TASK DETAILS>
Taking the listing below, restate word for word each line from the line with "Konica Minolta (92, 310)" to the line with "Terlaris (56, 400)", ends included, and stop there.

BEGIN

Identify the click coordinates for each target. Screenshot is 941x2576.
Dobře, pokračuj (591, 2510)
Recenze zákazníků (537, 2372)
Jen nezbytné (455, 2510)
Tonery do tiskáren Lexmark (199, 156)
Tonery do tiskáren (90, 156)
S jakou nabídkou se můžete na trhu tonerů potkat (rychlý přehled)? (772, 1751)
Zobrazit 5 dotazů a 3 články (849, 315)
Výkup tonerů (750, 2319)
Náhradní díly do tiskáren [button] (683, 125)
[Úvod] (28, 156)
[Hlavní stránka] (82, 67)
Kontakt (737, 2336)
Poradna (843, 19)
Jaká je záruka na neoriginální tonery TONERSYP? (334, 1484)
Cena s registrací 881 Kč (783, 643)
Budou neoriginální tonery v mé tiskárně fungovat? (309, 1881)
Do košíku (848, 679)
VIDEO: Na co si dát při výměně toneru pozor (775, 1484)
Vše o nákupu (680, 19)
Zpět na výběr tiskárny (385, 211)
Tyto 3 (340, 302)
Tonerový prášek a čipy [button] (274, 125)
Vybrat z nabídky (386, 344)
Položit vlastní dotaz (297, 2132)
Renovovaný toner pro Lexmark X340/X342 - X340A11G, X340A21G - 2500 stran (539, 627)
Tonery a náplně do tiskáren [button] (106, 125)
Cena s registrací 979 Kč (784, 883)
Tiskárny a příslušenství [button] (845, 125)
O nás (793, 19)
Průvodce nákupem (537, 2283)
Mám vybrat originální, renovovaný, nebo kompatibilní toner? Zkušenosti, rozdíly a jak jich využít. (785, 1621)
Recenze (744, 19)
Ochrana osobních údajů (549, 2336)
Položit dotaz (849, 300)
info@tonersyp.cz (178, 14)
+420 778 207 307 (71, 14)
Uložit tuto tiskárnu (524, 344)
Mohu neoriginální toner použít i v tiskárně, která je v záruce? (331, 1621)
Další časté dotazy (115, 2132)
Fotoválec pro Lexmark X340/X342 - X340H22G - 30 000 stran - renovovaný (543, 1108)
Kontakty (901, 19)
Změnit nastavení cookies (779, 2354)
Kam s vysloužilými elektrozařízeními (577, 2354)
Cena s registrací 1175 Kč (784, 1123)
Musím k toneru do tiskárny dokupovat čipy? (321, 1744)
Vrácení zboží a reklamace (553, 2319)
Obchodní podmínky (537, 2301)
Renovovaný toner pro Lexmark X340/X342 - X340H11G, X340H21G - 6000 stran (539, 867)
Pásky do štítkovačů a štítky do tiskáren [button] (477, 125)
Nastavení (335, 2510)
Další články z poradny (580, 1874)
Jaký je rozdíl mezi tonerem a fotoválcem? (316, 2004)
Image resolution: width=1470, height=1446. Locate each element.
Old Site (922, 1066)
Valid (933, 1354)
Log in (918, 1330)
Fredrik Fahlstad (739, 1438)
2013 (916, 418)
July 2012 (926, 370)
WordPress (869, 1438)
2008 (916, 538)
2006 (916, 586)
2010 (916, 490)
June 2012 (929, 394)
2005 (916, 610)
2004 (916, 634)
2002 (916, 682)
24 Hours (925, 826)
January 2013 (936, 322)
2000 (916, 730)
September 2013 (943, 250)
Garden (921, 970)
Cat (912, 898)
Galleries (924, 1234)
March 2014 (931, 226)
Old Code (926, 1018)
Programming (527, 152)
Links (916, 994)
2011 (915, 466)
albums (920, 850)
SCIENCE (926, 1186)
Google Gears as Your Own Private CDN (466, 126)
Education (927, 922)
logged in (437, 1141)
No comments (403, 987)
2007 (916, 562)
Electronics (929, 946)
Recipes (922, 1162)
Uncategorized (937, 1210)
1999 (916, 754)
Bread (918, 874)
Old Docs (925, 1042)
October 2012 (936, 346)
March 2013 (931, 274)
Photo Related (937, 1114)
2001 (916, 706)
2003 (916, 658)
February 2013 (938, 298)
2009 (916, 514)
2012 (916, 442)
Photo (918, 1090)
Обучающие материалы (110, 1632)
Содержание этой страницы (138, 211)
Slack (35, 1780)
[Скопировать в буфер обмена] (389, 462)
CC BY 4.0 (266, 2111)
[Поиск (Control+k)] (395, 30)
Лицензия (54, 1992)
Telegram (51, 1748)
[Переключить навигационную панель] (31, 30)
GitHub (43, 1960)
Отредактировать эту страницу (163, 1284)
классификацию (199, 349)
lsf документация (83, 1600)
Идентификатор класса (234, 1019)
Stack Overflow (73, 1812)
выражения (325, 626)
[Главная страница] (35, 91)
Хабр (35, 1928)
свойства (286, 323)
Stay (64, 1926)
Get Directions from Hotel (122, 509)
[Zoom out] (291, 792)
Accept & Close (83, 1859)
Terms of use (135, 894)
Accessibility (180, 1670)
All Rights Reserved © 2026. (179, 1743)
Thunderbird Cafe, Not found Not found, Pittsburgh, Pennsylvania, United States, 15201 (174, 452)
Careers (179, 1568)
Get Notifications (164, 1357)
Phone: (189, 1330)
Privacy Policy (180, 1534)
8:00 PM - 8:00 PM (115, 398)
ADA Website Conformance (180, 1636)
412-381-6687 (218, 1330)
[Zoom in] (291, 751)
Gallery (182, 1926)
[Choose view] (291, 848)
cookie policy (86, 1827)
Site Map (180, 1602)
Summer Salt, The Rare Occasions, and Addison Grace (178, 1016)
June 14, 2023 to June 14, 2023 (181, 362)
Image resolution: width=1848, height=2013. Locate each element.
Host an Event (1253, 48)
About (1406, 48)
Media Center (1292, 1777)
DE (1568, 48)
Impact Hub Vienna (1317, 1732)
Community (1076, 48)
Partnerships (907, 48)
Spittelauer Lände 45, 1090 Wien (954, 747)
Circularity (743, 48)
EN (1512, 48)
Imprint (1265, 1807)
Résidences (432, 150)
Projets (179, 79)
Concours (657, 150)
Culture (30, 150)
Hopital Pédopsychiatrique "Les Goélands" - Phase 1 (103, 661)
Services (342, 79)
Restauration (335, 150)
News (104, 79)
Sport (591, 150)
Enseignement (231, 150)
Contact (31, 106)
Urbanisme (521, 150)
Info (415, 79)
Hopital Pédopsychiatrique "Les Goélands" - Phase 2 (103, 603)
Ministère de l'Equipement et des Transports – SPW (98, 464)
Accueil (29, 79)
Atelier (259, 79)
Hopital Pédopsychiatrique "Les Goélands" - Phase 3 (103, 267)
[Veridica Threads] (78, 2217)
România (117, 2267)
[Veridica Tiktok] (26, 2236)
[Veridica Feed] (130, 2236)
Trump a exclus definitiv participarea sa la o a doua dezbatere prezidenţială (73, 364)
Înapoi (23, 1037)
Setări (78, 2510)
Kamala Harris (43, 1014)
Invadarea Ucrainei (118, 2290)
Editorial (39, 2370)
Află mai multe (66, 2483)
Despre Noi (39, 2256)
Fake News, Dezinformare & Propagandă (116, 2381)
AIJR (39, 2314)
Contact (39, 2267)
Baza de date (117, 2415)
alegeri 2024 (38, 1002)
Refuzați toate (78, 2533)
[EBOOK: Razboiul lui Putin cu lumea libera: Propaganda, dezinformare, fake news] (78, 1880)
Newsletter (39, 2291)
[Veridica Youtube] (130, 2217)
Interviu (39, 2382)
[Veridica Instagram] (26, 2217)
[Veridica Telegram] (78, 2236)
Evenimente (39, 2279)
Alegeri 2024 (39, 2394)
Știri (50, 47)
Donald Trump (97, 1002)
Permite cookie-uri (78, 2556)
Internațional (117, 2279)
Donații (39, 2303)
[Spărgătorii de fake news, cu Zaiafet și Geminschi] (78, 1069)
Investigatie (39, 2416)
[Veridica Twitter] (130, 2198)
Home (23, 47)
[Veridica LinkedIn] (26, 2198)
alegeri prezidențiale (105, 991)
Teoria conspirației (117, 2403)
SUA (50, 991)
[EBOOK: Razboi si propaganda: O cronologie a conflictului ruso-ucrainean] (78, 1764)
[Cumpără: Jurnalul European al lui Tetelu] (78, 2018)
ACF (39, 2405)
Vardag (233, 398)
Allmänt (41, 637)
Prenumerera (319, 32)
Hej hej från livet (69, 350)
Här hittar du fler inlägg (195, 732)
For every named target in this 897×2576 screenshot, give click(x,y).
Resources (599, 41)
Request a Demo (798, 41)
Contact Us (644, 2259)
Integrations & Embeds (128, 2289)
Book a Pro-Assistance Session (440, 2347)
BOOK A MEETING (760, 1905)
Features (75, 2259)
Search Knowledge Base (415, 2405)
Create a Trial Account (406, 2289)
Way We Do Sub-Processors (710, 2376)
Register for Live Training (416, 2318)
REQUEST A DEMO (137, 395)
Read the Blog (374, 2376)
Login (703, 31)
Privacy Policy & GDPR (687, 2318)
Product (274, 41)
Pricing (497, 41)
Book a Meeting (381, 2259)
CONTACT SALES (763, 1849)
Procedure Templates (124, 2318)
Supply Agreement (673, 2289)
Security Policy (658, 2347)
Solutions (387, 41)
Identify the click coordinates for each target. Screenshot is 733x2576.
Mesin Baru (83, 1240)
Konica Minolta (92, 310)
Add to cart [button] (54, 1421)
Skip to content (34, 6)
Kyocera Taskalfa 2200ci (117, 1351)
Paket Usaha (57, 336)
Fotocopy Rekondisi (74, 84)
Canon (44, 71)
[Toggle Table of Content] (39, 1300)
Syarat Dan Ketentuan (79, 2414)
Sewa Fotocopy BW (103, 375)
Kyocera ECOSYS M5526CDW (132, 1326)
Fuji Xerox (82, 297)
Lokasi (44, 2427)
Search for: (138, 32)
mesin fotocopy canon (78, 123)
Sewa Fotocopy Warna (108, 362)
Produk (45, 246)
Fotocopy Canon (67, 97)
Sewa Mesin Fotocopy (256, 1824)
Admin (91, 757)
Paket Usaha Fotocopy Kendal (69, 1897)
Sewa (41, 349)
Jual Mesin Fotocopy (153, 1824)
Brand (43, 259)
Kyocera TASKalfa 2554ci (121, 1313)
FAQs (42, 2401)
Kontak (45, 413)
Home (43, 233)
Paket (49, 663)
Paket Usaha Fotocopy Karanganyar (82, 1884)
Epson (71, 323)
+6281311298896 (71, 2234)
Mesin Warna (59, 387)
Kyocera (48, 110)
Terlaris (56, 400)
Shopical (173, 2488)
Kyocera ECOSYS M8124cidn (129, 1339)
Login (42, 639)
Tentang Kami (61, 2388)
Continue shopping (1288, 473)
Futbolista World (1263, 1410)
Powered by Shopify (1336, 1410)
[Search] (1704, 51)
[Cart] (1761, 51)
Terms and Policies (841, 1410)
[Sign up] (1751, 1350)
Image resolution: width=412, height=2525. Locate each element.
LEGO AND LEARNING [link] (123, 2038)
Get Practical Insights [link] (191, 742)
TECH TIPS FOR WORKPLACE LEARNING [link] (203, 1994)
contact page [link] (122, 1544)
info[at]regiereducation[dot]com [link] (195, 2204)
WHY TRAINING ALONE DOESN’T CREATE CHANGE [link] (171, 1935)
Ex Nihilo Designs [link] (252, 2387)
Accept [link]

END

COMPLETED TASK>
Konica Minolta (92, 310)
Add to cart [button] (54, 1421)
Skip to content (34, 6)
Kyocera Taskalfa 2200ci (117, 1351)
Paket Usaha (57, 336)
Fotocopy Rekondisi (74, 84)
Canon (44, 71)
[Toggle Table of Content] (39, 1300)
Syarat Dan Ketentuan (79, 2414)
Sewa Fotocopy BW (103, 375)
Kyocera ECOSYS M5526CDW (132, 1326)
Fuji Xerox (82, 297)
Lokasi (44, 2427)
Search for: (138, 32)
mesin fotocopy canon (78, 123)
Sewa Fotocopy Warna (108, 362)
Produk (45, 246)
Fotocopy Canon (67, 97)
Sewa Mesin Fotocopy (256, 1824)
Admin (91, 757)
Paket Usaha Fotocopy Kendal (69, 1897)
Sewa (41, 349)
Jual Mesin Fotocopy (153, 1824)
Brand (43, 259)
Kyocera TASKalfa 2554ci (121, 1313)
FAQs (42, 2401)
Kontak (45, 413)
Home (43, 233)
Paket (49, 663)
Paket Usaha Fotocopy Karanganyar (82, 1884)
Epson (71, 323)
+6281311298896 (71, 2234)
Mesin Warna (59, 387)
Kyocera (48, 110)
Terlaris (56, 400)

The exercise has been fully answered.